API Rate Limiting & Throttling

Protecting your API from abuse, one request at a time

Why Rate Limiting?

Without rate limiting:

One client can overwhelm your API - A single client can send unlimited requests, consuming all resources
DDoS attacks possible - Attackers can easily overwhelm your service with excessive requests
Unfair resource usage - Aggressive clients consume resources meant for all users
Backend services crash - Overload can cause services to fail, affecting all users

With rate limiting:

Fair usage for all clients - Each client gets equal access within defined limits
Protection from abuse - Prevents malicious or buggy clients from causing harm
Backend services protected - Services remain available even under high load
Predictable costs - Resource usage stays within expected bounds

Real-World Examples

Rate limiting is used everywhere in production systems. Here are examples from popular services:

GitHub API

Rate Limits:

Authenticated requests: 5,000 requests/hour
Unauthenticated requests: 60 requests/hour
Search API: 30 requests/minute

Implementation: GitHub uses a token bucket algorithm with different limits for authenticated vs unauthenticated users. When you exceed the limit, you receive a 403 Forbidden response with headers indicating when the limit resets:

1
HTTP/1.1 403 Forbidden
2
X-RateLimit-Limit: 5000
3
X-RateLimit-Remaining: 0
4
X-RateLimit-Reset: 1609459200
5
X-RateLimit-Used: 5000

Why these limits? GitHub needs to protect their infrastructure while allowing legitimate developers to build applications. The higher limit for authenticated users encourages API key usage, which helps GitHub identify and manage traffic better.

Twitter API (X)

Rate Limits (v2 API):

Tweet lookup: 300 requests/15 minutes per user
User lookup: 300 requests/15 minutes per user
Search: 180 requests/15 minutes per user
Post tweet: 300 requests/15 minutes per user

Implementation: Twitter uses a sliding window algorithm. Different endpoints have different limits based on resource cost. More expensive operations (like search) have lower limits.

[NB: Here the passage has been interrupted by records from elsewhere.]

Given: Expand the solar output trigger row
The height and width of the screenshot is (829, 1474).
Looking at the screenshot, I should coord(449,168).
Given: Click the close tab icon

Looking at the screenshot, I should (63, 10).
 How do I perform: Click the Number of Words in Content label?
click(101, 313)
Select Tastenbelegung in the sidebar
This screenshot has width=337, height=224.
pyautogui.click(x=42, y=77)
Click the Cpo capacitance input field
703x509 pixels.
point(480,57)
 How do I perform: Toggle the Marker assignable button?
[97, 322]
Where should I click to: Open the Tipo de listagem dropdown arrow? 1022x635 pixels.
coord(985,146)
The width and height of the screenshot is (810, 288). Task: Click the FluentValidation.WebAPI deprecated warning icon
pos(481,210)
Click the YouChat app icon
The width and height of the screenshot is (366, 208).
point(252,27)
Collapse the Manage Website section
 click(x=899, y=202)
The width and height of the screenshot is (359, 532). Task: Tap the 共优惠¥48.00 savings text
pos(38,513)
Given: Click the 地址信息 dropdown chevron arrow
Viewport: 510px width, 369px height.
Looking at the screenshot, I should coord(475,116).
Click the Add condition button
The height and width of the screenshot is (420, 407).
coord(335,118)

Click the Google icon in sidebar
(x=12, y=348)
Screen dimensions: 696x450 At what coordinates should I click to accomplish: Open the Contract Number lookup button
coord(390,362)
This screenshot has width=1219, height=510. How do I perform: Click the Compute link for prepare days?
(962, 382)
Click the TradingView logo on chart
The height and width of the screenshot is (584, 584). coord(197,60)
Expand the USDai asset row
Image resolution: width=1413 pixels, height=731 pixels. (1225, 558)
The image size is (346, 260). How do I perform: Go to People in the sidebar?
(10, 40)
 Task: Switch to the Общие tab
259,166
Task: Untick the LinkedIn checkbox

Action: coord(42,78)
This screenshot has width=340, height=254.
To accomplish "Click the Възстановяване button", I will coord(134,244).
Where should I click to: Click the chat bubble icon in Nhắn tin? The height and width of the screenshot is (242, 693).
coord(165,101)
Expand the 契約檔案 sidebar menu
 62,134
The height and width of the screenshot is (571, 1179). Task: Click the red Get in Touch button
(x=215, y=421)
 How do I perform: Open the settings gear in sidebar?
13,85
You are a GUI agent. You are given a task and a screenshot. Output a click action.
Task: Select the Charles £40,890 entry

Real scenario: A social media analytics tool needs to fetch tweets for 1,000 users. With a 300 requests/15 minutes limit, it would take at least 50 minutes to complete, requiring careful request scheduling and rate limit tracking.

AWS API Gateway

Rate Limits:

Default: 10,000 requests/second per region
Burst: 5,000 requests/second
Per-key: Configurable (e.g., 100 requests/second per API key)

Implementation: AWS uses a token bucket with burst capacity. The burst allows short spikes above the steady-state rate, which is perfect for handling traffic patterns with occasional peaks.

Use case: An e-commerce site during Black Friday. Normal traffic is 1,000 requests/second, but during flash sales, traffic spikes to 5,000 requests/second for 30 seconds. The burst capacity handles these spikes without rejecting requests.

Stripe API

Rate Limits:

Test mode: 25 requests/second
Live mode: 100 requests/second per API key
Idempotency: Separate limits for idempotent requests

Implementation: Stripe uses a combination of token bucket and sliding window. They also implement idempotency keys to prevent duplicate charges, which have separate rate limits.

Critical use case: Payment processing. Stripe must prevent both abuse and accidental duplicate charges. Rate limiting protects their infrastructure while idempotency keys protect customers from double-charging.

Google Maps API

Rate Limits:

Geocoding: 40 requests/second
Directions: 40 requests/second
Places: 100 requests/second
Quota: 40,000 requests/day (free tier)

Implementation: Google uses both per-second rate limits and daily quotas. This dual approach prevents both short-term abuse and long-term overuse.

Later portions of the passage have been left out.